This question arose from an informatics problem, but I do believe Math SE is the right stack to ask because I am not asking for a algorithm in a specific language but for properties to check using informatics.
Note: I am not used to discrete mathematics and relations notation. I do my best to make it understandable, logic and use the right terminology. Please do not hesitate to rephrase my post in order to make it consistent.
I have data which are always associated to a status word of 8 bytes (bigint, 64 bits), they are stored into a table $X$. What I can say from those bits:
- Some of them have a meaning, others do not (unknown or not used);
- Some groups of bits are mutually exclusive, others are compatible;
- Some bits are redundant (they contain similar informations).
I have created a set of rules that maps those status words to another subset of status called Quality Code (char, 8 bits, 1 byte) using a masked comparison technique. The set of rules registers a final Quality Code ($s$) in $\mathbb{B}^{8}$ based on a binary mask ($m$) and a binary value ($v$) coming from $\mathbb{B}^{64}$. Each rule is in the form:
$$ (m,v,q) \in \mathbb{B}^{64}\times \mathbb{B}^{64}\times \mathbb{B}^{8} $$
And are stored into a table $Q$.
As far as I understand my operation, I am defining a relation that generates classes, and I am defining it in the following way:
The status word $s$ is in relation with quality code $q_i$ if, when masked by $m_i$ ($\odot$ stands for bit-wise and operator), it equals $v_i$. I think in mathematics it should be:
$$ s \,R\, q_i \equiv (s,q_i)\in\mathbb{B}^{64}\times \mathbb{B}^{8} \quad|\quad (s \odot m_i) = v_i $$
Technically the operation is performed by a bit-wise JOIN, using Standard SQL and the result is stored into a table called $J$:
CREATE TABLE J AS (SELECT * FROM X JOIN Q ON ((X.s & Q.m)=Q.v));
Where tables $X$ and $Q$ are defined as:
CREATE TABLE X(t TIMESTAMP, x FLOAT, s BIGINT);
CREATE TABLE Q(q CHAR(1), m BIGINT, v BIGINT);
Then I have investigated what behaviour this mapping could have, and I have reached the following conclusions. For a given set of rules in $Q$, three cases are possible:
- The relation is not injective, then not all status words $s$ are in relation with at least one quality code $q_i$ (sub-partitioning).
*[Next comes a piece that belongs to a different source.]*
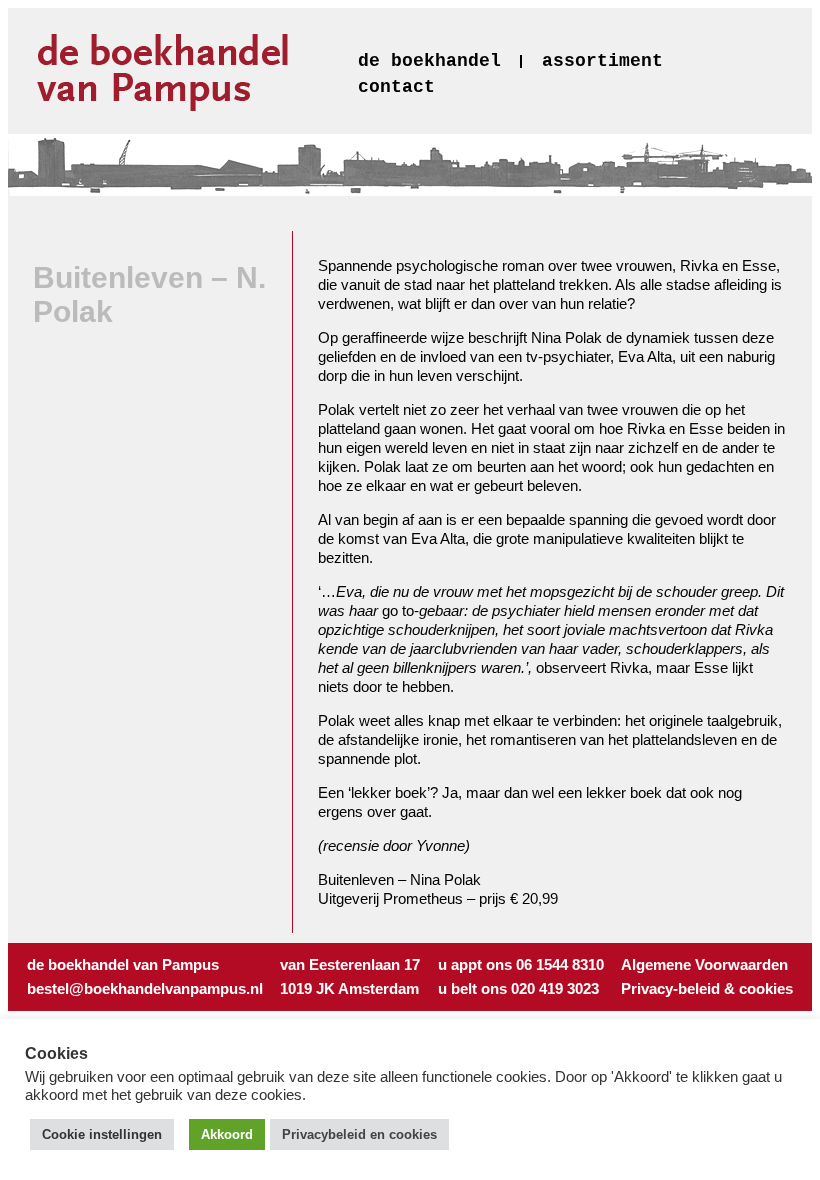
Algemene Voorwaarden (704, 964)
Table $X$ contains more records than table $J$, some records are not mapped, leads to missing data;
- The relation is injective and single-valued, then all status words $s$ are associated to exactly one quality code $q_i$ (exact partitioning). Table $X$ contains the same amount of records than table $J$, all records are mapped, no data loss, no duplicate.;
- The relation is injective and multi-valued, then all status words $s$ are associated to one or more quality codes $q_i$ (over partitioning, there is overlaps between classes). Table $X$ contains less records than table $J$, there are duplicate records with different quality codes.
Computational Example:
For the sake of clarity we will play in $\mathbb{B}^8 \times \mathbb{B}^8$
We have two status words:
s1 = 1000 1011
s2 = 1100 0011
And a set of three rules:
(m1,v1,q1) = (0000 1111, 0000 1011, 'A')
(m2,v2,q2) = (0000 0111, 0000 0011, 'B')
(m3,v3,q3) = (0000 1111, 0000 0011, 'C')
Matching relation:
s1 = 1000 1011
m1 = 0000 1111
---------
s1 * m1 = 0000 1011
=
v1 = 0000 1011
It means $s_1$ is in relation with $q_1$.
Not matching relation:
s1 = 1000 1011
m3 = 0000 1111
---------
s1 * m3 = 0000 1011
!
v3 = 0000 0011
It means $s_1$ is not in relation with $q_3$.
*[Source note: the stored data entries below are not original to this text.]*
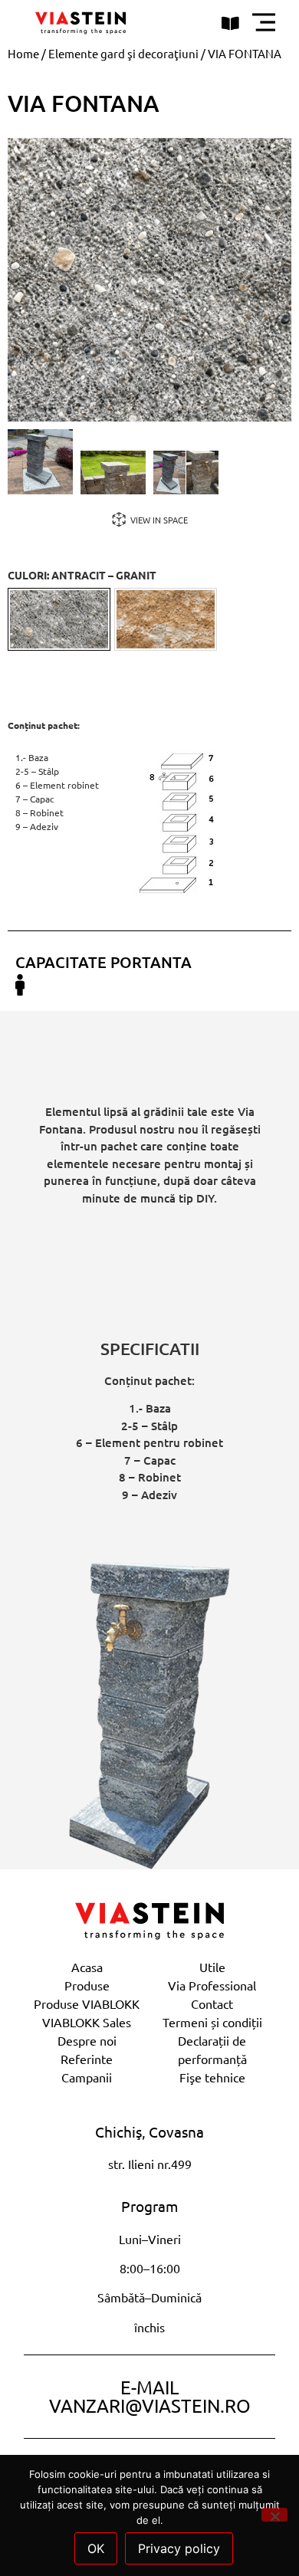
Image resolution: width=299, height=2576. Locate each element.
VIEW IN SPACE (159, 520)
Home (23, 53)
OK (95, 2548)
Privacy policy (179, 2548)
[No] (274, 2515)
Join results, table $J$ contains the following couples:
$$x \quad R\quad q = \left\{ (s_1,q_1), (s_1,q_2), (s_2,q_2), (s_2,q_3) \right\}$$
This example shows an over-partitioning jointure.
I hope I have been clear enough, please comment if you need clarifications.
I would like to know: How can I verify that a set of rules leads to an exact partitioning? I am asking for a solution involving records in $Q$ (mask $m_i$ and value $v_i$) only. I do not want to perform my check by comparing the amount of lines between data table $X$ and jointure table $J$.